REQUIRED ACTION => Please print the line that holds "How do I perform: Click" and each line after it to the end of the data, word for word, without any pictures.

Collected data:
◆ ◆ ◆ ◆ ◆ ◆ ◆

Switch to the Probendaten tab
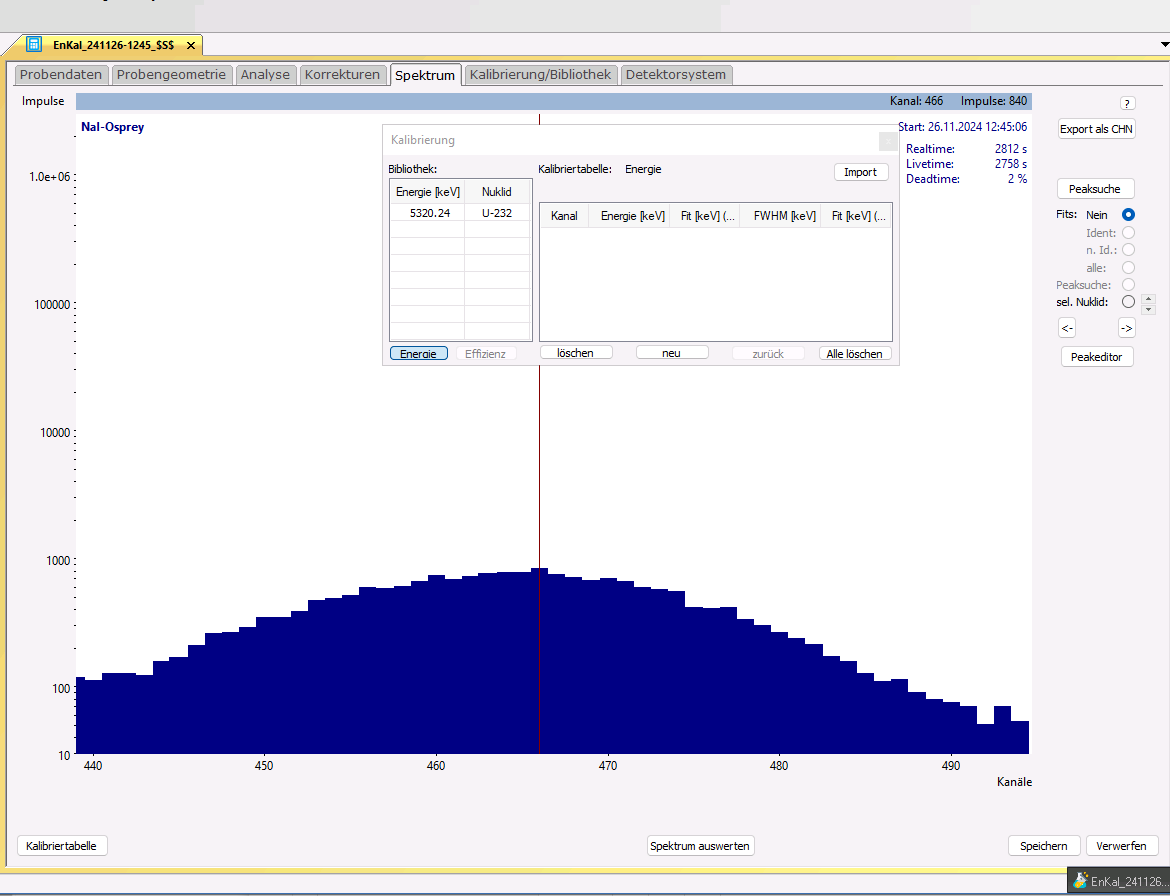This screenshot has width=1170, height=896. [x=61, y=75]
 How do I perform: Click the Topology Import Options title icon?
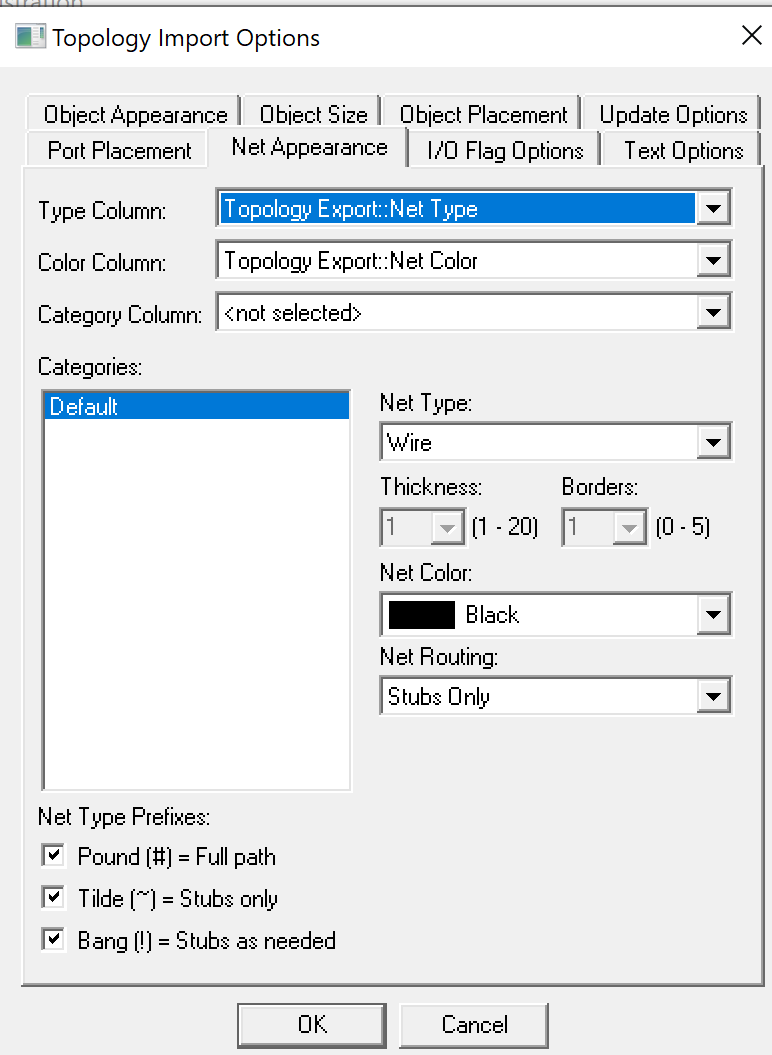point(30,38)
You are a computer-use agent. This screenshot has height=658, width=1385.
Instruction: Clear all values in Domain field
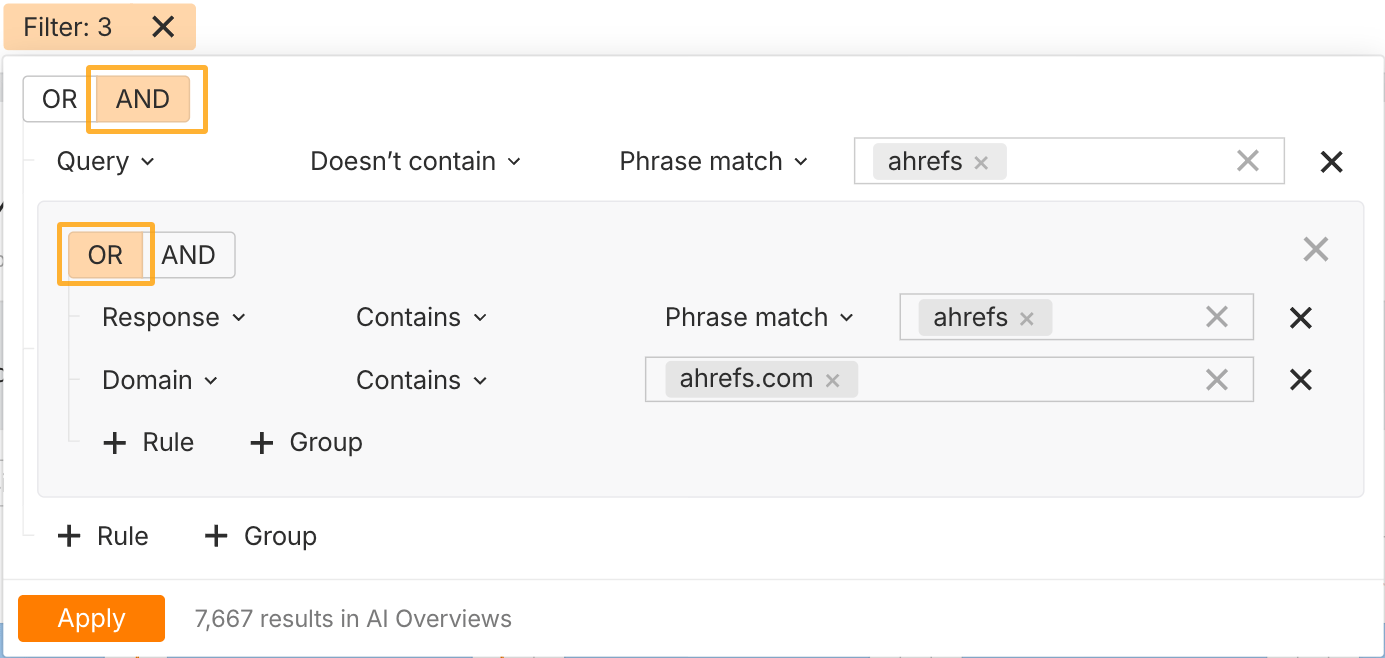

◆ ◆ ◆ ◆ ◆ ◆ ◆

EXERCISE RESPONSE =>
 How do I perform: Click the Topology Import Options title icon?
point(30,38)
You are a computer-use agent. This screenshot has height=658, width=1385.
Instruction: Clear all values in Domain field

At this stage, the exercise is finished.